(Fragmento seleccionado)
+---+

Integran este grupo: Andrea Brunstein, Catalina Guerberoff, Patricia Moraga, Marcela Negro, Esteban Stringa.
Los que hemos llamado niños amos –categoría que incluye niños con diferente compromiso o gravedad- presentan modalidades diversas. Niños amos con una tiranía dominante («tomame como soy porque yo soy así»). Niños con un dominio tal, que parecerían encarnar al significante amo. Niños que imponen sus normas y exacerban su tiranía del goce («yo soy yo»), con inflación yoica y un culto al yo que casi se emparenta con una locura yoica. Desde los que pretenden la plenitud del robot hasta el niño amo con pasajes al acto perversos que llegan a la criminalidad.
¿Por qué los agrupamos? En esta investigación armamos una serie, y aunque planteen diferencias en las estructuras, encontramos elementos en común.
Esto nos permite pensar en la respuesta de nuestra clínica. ¿Cómo asociarlos dentro del dispositivo analítico contemplando el caso por caso?

+---+

(Datos proporcionados)
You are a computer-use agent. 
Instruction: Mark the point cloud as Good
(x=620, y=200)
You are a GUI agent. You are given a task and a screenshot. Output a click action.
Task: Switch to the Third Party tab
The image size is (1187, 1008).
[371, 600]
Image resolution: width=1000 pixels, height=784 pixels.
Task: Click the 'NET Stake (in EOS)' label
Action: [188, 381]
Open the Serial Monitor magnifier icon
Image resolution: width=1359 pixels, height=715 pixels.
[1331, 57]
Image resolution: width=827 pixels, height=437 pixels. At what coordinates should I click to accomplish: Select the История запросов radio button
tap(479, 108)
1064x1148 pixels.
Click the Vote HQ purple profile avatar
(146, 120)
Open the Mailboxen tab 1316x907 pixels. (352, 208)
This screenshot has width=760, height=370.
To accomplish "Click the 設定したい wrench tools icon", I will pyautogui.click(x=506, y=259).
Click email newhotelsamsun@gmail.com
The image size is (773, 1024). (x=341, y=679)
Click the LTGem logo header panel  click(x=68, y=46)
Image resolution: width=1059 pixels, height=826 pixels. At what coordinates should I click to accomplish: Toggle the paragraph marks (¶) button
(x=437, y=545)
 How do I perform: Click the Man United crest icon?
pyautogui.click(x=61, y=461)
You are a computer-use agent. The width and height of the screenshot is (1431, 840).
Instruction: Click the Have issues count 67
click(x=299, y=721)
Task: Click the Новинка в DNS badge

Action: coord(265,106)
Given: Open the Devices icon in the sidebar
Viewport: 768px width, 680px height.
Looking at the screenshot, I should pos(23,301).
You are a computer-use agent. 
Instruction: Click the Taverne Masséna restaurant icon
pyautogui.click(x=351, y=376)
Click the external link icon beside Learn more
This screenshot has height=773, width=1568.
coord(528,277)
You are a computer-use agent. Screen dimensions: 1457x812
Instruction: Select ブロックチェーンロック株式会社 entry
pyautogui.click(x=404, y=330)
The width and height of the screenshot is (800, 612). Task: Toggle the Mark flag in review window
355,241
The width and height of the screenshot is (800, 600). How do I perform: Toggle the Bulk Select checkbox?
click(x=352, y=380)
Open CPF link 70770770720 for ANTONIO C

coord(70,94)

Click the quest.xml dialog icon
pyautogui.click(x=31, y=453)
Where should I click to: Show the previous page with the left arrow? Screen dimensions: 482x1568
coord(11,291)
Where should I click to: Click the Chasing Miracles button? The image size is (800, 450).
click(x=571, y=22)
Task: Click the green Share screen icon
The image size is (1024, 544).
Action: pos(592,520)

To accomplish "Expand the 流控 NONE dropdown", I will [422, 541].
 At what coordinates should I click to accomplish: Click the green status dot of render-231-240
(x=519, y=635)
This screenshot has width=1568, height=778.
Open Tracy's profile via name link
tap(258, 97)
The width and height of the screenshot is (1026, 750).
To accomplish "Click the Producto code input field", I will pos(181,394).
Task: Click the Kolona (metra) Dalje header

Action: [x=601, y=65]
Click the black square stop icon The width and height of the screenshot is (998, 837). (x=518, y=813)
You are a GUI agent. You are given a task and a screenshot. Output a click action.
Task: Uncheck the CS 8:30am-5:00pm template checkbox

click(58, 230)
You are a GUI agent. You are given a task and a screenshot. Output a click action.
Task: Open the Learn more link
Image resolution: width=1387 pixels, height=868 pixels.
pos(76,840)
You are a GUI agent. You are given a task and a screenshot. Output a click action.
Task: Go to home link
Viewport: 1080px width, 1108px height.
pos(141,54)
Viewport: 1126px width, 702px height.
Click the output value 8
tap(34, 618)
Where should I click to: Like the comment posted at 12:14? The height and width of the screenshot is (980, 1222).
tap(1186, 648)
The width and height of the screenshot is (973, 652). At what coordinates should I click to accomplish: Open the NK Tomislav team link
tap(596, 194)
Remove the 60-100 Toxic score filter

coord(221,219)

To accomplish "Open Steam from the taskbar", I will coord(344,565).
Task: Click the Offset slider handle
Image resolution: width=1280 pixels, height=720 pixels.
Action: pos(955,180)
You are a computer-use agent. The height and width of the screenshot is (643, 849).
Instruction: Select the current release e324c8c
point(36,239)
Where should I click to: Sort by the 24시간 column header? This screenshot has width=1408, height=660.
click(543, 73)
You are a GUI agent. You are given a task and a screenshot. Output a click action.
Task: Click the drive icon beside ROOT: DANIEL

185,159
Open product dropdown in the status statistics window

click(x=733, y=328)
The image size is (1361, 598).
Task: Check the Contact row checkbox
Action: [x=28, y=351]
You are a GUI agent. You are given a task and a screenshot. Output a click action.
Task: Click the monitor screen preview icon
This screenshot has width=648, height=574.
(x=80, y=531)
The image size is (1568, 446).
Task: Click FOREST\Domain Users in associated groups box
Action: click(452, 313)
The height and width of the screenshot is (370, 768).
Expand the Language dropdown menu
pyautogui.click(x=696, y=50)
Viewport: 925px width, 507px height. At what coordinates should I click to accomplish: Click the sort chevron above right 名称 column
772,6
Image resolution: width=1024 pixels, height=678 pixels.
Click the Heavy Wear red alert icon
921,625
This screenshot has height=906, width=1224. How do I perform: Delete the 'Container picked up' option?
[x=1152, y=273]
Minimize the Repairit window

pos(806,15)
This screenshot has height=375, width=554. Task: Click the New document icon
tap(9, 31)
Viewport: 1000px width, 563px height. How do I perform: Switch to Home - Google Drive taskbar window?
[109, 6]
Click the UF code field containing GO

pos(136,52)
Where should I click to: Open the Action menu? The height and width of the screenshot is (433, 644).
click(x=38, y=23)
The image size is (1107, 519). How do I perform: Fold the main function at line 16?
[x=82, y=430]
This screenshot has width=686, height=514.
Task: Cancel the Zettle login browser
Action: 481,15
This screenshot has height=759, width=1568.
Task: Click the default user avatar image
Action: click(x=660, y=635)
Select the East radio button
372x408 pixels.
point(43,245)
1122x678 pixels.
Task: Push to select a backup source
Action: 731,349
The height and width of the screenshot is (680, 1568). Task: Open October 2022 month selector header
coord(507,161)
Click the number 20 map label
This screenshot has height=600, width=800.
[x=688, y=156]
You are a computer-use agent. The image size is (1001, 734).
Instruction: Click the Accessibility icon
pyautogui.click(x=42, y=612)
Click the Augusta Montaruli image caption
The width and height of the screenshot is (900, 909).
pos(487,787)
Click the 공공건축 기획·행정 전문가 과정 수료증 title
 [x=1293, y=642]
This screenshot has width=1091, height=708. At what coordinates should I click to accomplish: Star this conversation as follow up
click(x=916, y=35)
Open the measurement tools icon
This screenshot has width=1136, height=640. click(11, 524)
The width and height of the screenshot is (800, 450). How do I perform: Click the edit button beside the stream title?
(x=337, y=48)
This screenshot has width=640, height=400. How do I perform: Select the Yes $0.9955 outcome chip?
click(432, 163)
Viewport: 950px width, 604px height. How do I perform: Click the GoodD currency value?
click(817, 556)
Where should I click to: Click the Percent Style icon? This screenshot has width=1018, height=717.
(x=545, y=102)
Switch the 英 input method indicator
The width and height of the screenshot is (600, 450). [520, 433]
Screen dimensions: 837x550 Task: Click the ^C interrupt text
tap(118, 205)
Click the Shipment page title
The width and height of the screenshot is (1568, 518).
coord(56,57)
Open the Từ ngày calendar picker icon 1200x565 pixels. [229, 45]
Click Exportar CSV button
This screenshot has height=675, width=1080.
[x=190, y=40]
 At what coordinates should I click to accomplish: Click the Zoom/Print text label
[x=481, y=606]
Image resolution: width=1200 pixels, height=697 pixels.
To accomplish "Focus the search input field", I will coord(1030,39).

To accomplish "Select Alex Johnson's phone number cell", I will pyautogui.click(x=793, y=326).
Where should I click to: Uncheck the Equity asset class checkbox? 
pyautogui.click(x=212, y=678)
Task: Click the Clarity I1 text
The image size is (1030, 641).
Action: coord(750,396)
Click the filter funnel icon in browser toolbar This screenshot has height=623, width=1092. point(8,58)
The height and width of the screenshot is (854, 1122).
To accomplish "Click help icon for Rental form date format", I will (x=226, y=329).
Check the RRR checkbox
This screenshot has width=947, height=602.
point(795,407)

+---+

(Tareas por realizar)
1. Según el fragmento sobre los niños amos, ¿quiénes integran el grupo?
2. Prosigue el fragmento sobre los niños amos a partir de su última oración.

(Resultados obtenidos)
1. Andrea Brunstein, Catalina Guerberoff, Patricia Moraga, Marcela Negro y Esteban Stringa.

2.
Yo soy yo
Destacaremos algunos temas. Partiendo de la frase de Rimbaud «yo es otro» ¿cómo sería esto en los niños amos? Ellos van al mito de Narciso donde hay un Ser Uno que los lleva a jamás unirse al Otro, quedando – como el mismo Narciso – prisioneros de su cuerpo. El sujeto narcisista no es sin Otro, pero es un Otro no dividido a quien no se le puede extraer un significante que falta. Estos niños se colocan como su Otro: él es él y él es el Otro.
Es interesante cómo después de Freud se trabaja el tema del carácter, que fue el instrumento conceptual para extender la neurosis más allá del síntoma. Fue necesario introducir el carácter cuando la patología se presentaba afectando el comportamiento del sujeto y el conjunto de su vida.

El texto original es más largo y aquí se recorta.